Liebe Autoren und jene, die es werden wollen; liebe Firmen und Unternehmen, Schreiber und Publizierende jeder Art,

 

 

es macht mich traurig, zu sehen, wie leichtfertig und nachlässig mit unserer Muttersprache umgegangen wird. Dabei erwartet niemand »Perfektion«. Es geht um fehlende Mühe und Liebe.

 

 

 

 

Das gilt für Internetauftritte, Werbetexte, Online-Zeitungen und Sprüche in Grafiken, in denen der Sinn durch fehlende Interpunktion und/oder schlechte Rechtschreibung/Grammatik entstellt wird.

 

Im Bereich Selfpublishing halte ich immer wieder Bücher in der Hand, bei denen mich bereits im Klappentext Fehler angrinsen, die im Buchinhalt zu Monstern mutieren.
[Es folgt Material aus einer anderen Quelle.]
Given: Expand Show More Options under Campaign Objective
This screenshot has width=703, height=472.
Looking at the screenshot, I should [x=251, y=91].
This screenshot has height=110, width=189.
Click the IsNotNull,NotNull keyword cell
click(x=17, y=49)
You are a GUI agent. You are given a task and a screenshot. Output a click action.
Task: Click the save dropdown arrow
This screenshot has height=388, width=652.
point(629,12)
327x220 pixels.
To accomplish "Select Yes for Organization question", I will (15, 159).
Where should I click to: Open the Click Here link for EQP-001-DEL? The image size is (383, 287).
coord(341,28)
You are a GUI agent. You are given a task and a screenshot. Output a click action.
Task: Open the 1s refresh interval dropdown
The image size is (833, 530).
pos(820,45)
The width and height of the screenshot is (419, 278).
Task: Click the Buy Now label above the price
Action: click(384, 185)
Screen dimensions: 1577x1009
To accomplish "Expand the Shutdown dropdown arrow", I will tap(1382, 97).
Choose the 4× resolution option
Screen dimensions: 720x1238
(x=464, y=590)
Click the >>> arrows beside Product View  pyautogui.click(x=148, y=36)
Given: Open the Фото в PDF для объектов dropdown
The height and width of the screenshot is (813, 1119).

Wie manche auf die Idee kommen, so erstklassig zu sein, keinen Lektor/Korrektor zu brauchen, erschließt sich mir nicht.

 

Mit verheerenden Folgen: Ernstzunehmende Selfpublisher-Autoren werden durch lieblos zusammengeschriebene und -geschusterte Billigbücher nicht ausreichend wahrgenommen, der Markt wird überschwemmt, und es gibt mehr Auswirkungen, über die sich wenige im Klaren sind.

 

Es ist harte Arbeit, ein gutes Buch zu schreiben.

 

Wenn jemand unrealistische Vorstellungen vom Schriftstellerleben hat - wie Schlangen von Lesern zur Signierstunde, mit einem Cocktailglas am Swimmingpool sitzen und Erfolge feiern, von einem Fernsehauftritt zum nächsten tingeln -, der packe bitte seine Schreibutensilien ein.

 

Wer es ernst meint, achtet auf Qualität. Er schreibt nicht zur »Selbstbeweihräucherung«, sondern in erster Linie für seine potenziellen Leser.

 

Diesen Beitrag schreibe ich nicht, um Aufträge zu generieren.  Ich würde lügen, wenn ich behaupte, mich nicht über eine gute Auftragslage zu freuen. Einer regelrechten Verwahrlosung der deutschen Sprache zuzusehen, ist eine andere Sache.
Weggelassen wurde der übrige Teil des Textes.